Peabody was an important member and primary instigator of the Committee on Christian Literature for Women and Children in 1912. Part of the Interdenominational Conference of Woman's Boards of Foreign Missions in the United States and Canada, the committee distributed magazines around the world. In 1913, she was elected vice president of the Woman's American Baptist Foreign Mission Society's (WABFMS) foreign department. Peabody and Helen Barrett Montgomery were delegates to the Edinburgh Continuation Committee in The Hague in 1913. From 1913 to 1914, Montgomery and Peabody toured and inspected missions throughout the world. In 1916, she played a key role in transforming the Interdenominational Conference into the Federation of Women's Boards of Foreign Missions. Peabody chaired a commission that studied mission schools and again toured missions around the world from 1919 to 1920. Peabody raised funds to establish seven Asian women's colleges from 1920 to 1923. She later served on the boards of three of the schools: the Shanghai Medical College; the Christian Medical College & Hospital in Vellore, India; and the Women's Christian College in Madras.

After World War I, Peabody's views correlated with that of the Northern Baptist Convention fundamentalists' moderate wing. Peabody supported ecumenism and resigned from her role as vice president of WABFMS in 1921. With Marguerite Doane, she promoted the Houses of Fellowship in Ventnor, New Jersey.
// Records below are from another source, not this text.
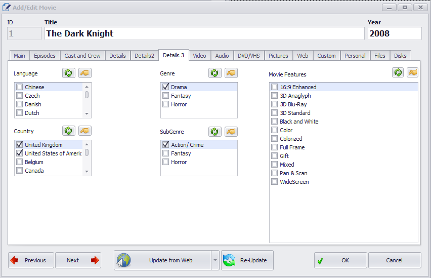
Task: Uncheck the Drama genre checkbox
Action: [165, 87]
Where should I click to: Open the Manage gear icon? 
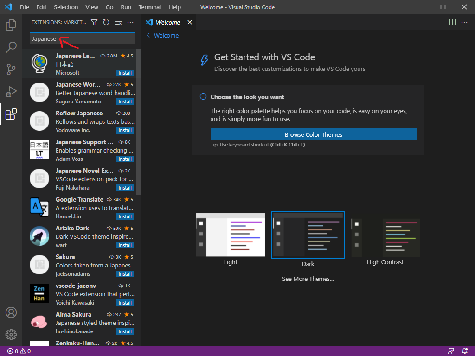pyautogui.click(x=11, y=335)
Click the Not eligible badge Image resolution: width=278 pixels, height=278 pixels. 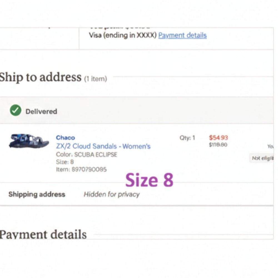tap(262, 158)
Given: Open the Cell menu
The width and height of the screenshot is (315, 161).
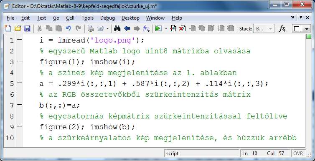Looking at the screenshot, I should click(x=70, y=18).
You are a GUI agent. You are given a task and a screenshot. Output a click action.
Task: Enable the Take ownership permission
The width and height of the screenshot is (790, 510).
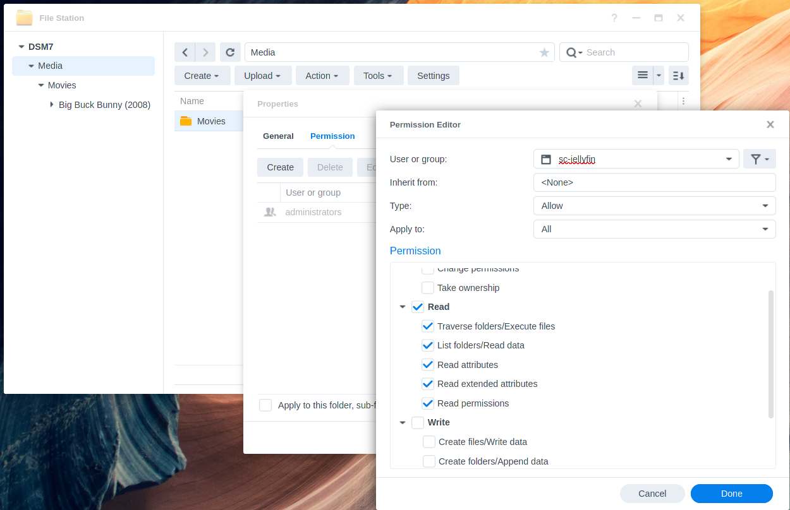click(428, 287)
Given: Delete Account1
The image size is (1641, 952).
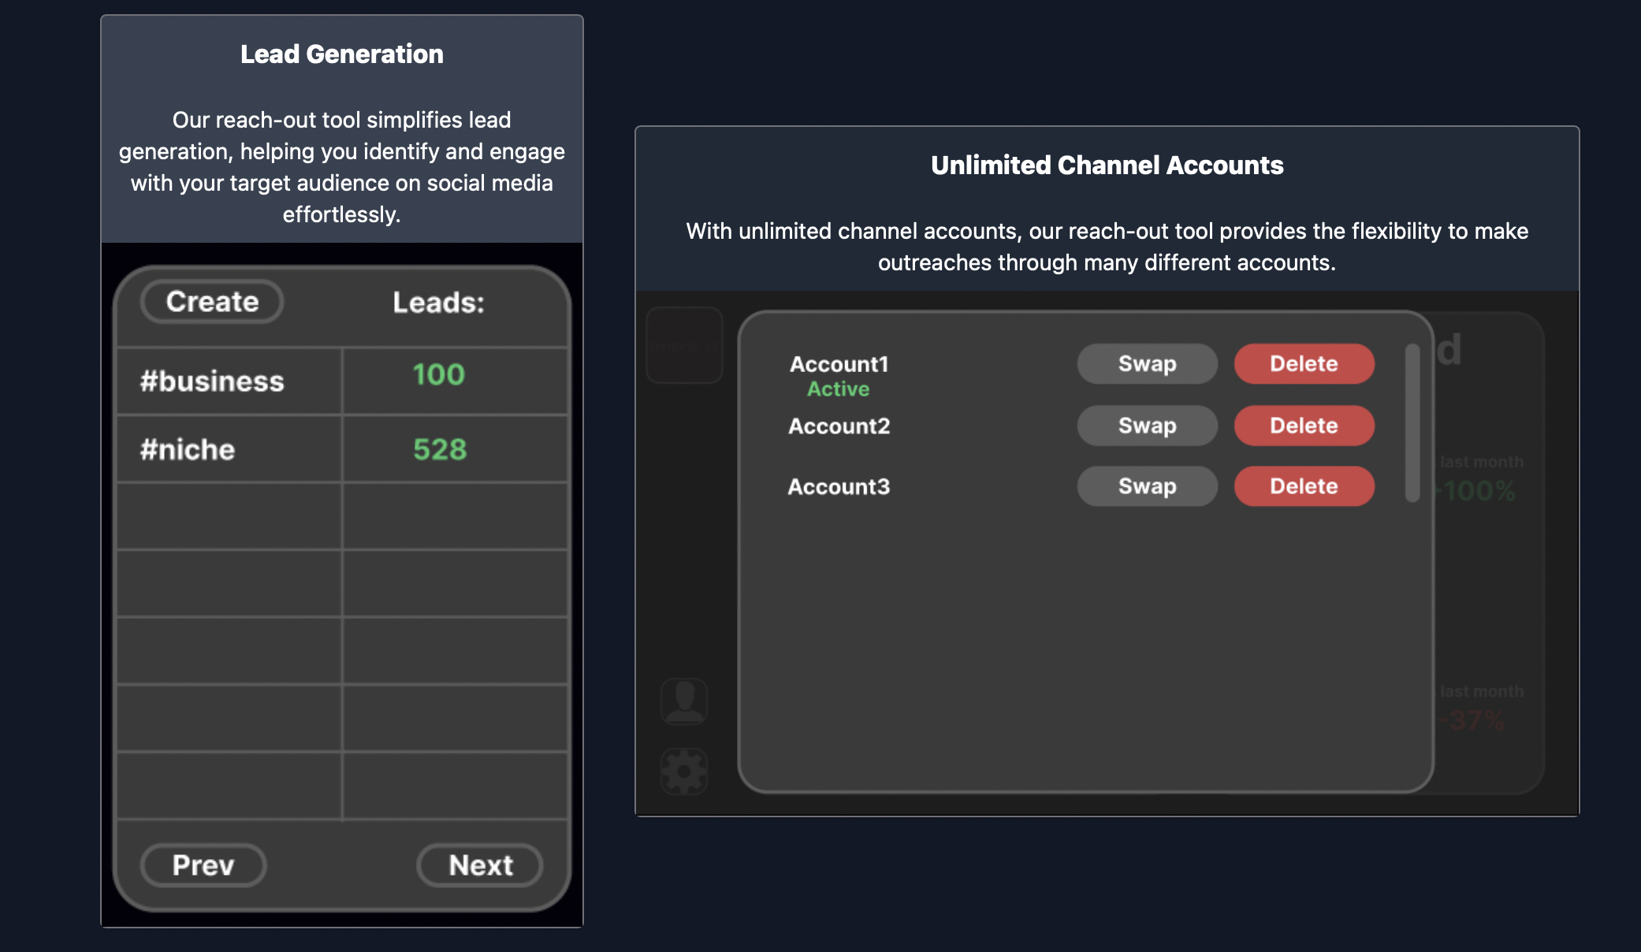Looking at the screenshot, I should pos(1304,364).
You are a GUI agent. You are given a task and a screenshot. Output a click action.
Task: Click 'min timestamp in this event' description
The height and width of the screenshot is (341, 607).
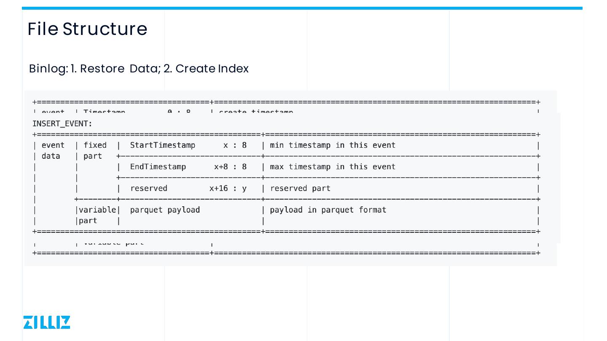[x=333, y=145]
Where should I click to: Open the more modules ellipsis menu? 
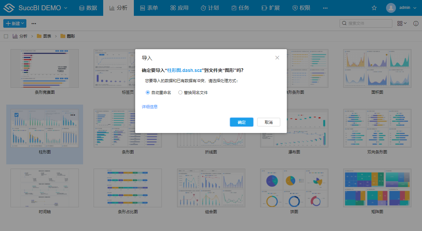(x=325, y=8)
She opposed the repeal of Prohibition and was president of the Women's National Committee for Law Enforcement for over 10 years. In the 1920s, a disagreement over personnel involving her son-in-law Raphael C. Thomas and the American Baptist Foreign Mission Society led her to found an independent mission agency. In 1927, she walked out of the American Baptists' annual convention due to their management policies. After resigning from her other denominational offices, she founded the Association of Baptists for Evangelism in the Orient (later the Association of Baptists for World Evangelism). The group established missions in the Philippines. From 1928, Peabody published their magazine Message and also served as the organization's president until 1934. Her presidency ended due to opposition to women in leadership and disparate theological views.

Peabody died on February 26, 1949, in Danvers, Massachusetts.